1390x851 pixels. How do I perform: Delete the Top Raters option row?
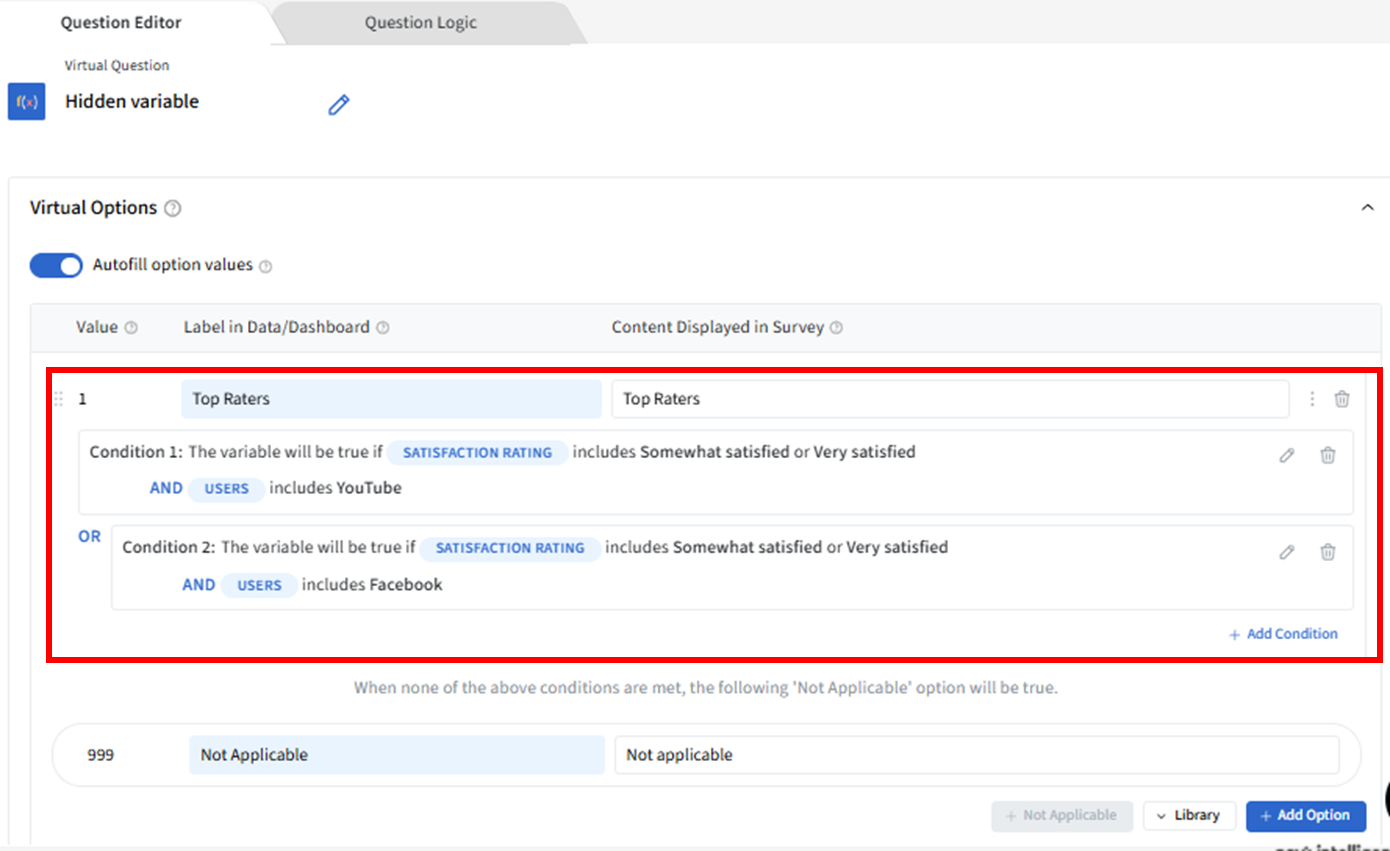[1342, 399]
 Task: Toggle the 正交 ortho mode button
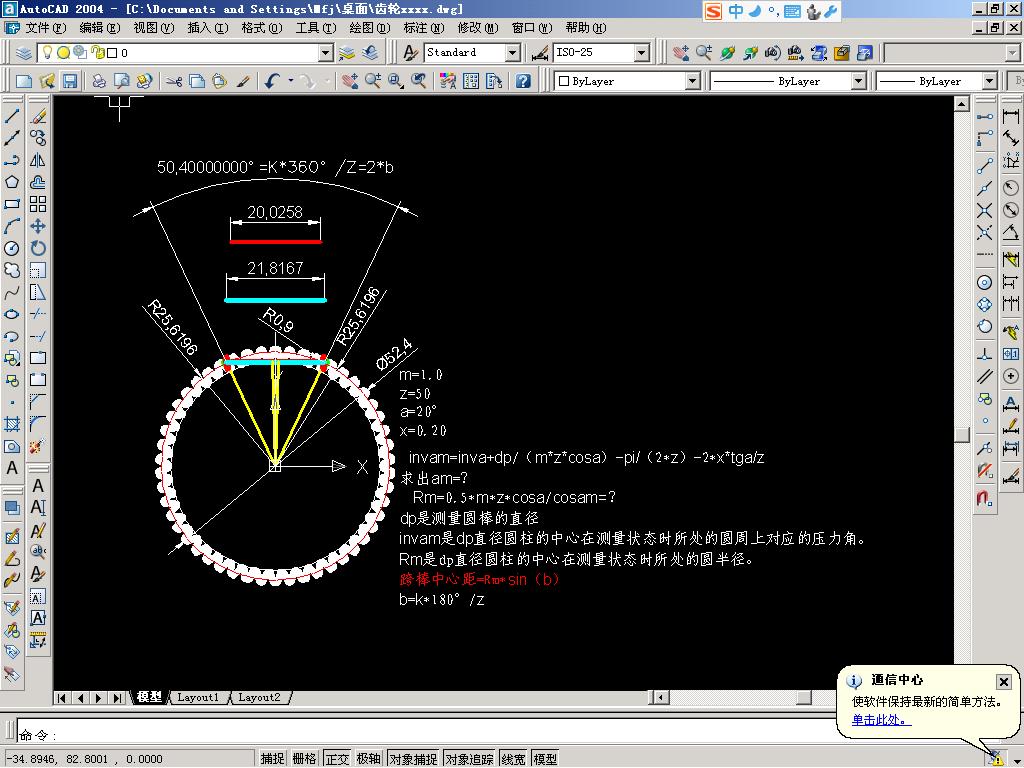coord(337,758)

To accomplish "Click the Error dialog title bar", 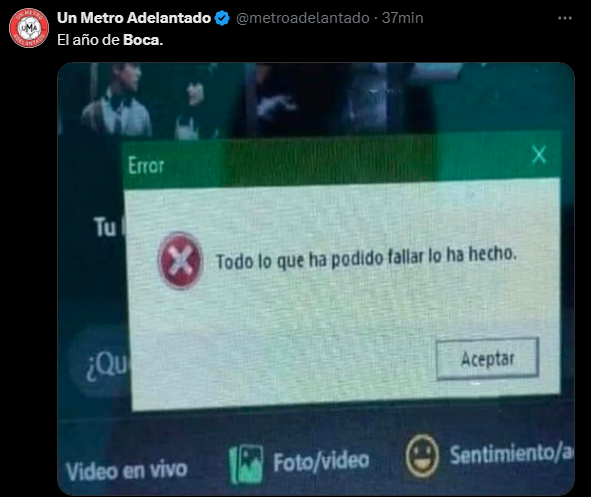I will [341, 163].
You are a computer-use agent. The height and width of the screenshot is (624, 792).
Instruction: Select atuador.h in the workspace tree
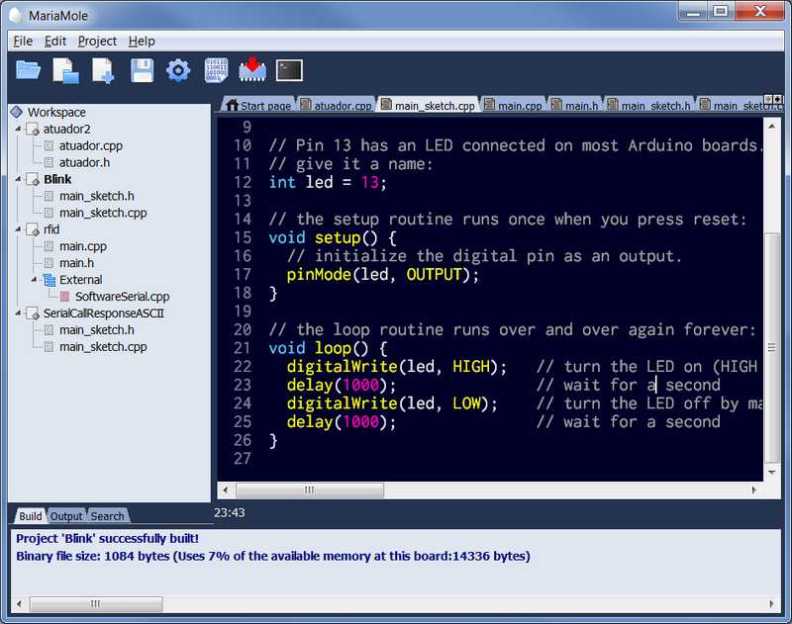pos(84,162)
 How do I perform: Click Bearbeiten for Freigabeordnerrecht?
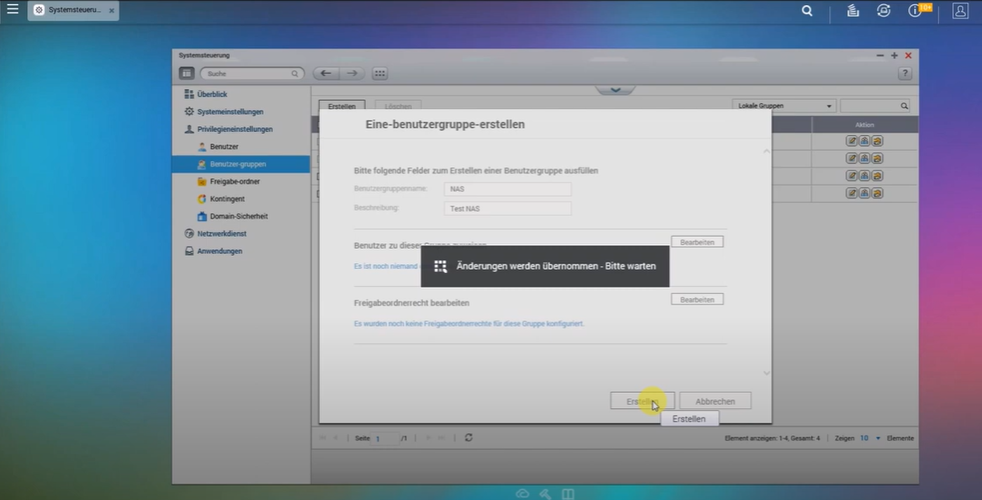point(697,300)
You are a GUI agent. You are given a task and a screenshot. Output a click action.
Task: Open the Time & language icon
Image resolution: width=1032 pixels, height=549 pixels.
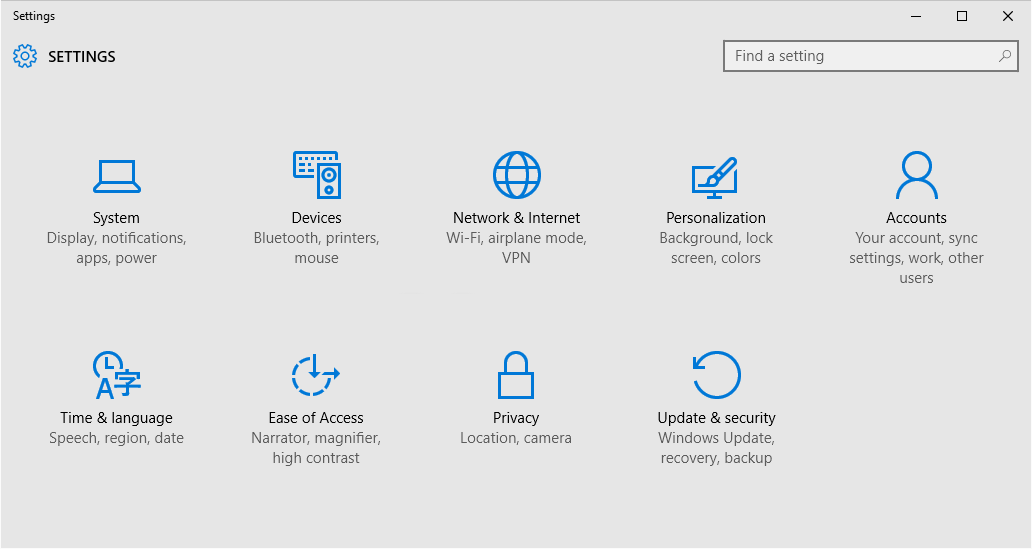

---*---

Select and copy every line of the material that holds the string "agent".

SOLUTION:
You are a computer-use agent. The height and width of the screenshot is (624, 792).
You are a GUI agent. You are given a task and a screenshot. Output a click action.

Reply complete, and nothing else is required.